El productor Todd Garner dijo en una entrevista que Simon McQuoid se propuso hacer “la película de lucha definitiva” con Mortal Kombat. Imposible saber si la hipérbole representaba fielmente las intenciones del director australiano o fue un desliz celebratorio de Garner. Lo cierto es que, a luz de los resultados, el objetivo estuvo muy lejos de cumplirse.
Rebobinemos antes de avanzar. Mortal Kombat marcó a fuego el ideario gamer con una exitosa franquicia que fue furor en el Arcade durante la primera mitad de los '90, época en las que el cine empezaba a nutrirse con más frecuencia del mundo de los bits, con la icónica Super Mario Bros como referente. Fue así que en 1995 el por entonces desconocido Paul W. S. Anderson (el mismo de Resident Evil) filmó la adaptación, actualmente disponible en la plataforma de streaming Amazon Prime Video.
A 25 años de aquella película, un estrepitoso fracaso comercial, llega una nueva versión que, sin embargo, de nuevo tiene poco y nada. Apenas una impronta más realista en sus hiperviolentas y sangrientas peleas cuerpo a cuerpo con cuanto elemento filoso pueda imaginarse. Tanto mejor funcionaría Mortal Kombat viendo solo sus escenas de acción.
La historia está centrada en Cole, un luchador de “vale todo” –personaje creado para esta película- que descubre una marca de nacimiento. La ayuda de un comandante de las Fuerzas Especiales con la misma marca lo lleva hasta Sonya Blade, líder de un grupo de luchadores que deberá honrar a sus ancestros peleando contra los enemigos del Outworld.

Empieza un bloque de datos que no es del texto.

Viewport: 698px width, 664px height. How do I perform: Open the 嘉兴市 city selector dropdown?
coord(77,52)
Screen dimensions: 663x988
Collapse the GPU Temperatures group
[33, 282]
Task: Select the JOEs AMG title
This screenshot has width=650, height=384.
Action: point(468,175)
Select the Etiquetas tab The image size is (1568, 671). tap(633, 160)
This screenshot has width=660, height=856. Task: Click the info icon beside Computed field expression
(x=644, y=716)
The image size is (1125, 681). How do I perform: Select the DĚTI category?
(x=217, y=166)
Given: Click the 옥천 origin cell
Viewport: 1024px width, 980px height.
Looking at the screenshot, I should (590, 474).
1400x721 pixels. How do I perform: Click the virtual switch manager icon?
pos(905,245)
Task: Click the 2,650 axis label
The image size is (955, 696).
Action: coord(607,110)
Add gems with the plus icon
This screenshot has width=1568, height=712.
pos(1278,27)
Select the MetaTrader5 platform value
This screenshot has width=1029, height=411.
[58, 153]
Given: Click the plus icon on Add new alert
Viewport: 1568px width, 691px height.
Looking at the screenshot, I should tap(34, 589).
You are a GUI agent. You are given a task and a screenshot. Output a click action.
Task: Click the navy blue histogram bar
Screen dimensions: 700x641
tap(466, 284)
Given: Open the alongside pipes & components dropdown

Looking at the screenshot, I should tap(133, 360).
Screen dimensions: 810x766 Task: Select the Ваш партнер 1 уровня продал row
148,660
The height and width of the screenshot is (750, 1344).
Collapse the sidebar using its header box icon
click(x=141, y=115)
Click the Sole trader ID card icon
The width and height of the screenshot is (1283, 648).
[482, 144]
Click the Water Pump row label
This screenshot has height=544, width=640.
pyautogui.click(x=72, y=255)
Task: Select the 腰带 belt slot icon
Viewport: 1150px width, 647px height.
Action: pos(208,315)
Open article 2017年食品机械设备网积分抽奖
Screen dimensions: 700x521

Como en toda película de pelea, habrá un largo entrenamiento que genera un crecimiento físico pero también personal, lo que implica que entre los enfrentamientos –lo único valorable- haya interacciones entre personajes carentes de interés, por fuera de la afectividad que pueda tener cada espectador hacia Sub-Zero, Kano o Scorpion. Piñas, patadas, memoria emotiva... y no mucho más.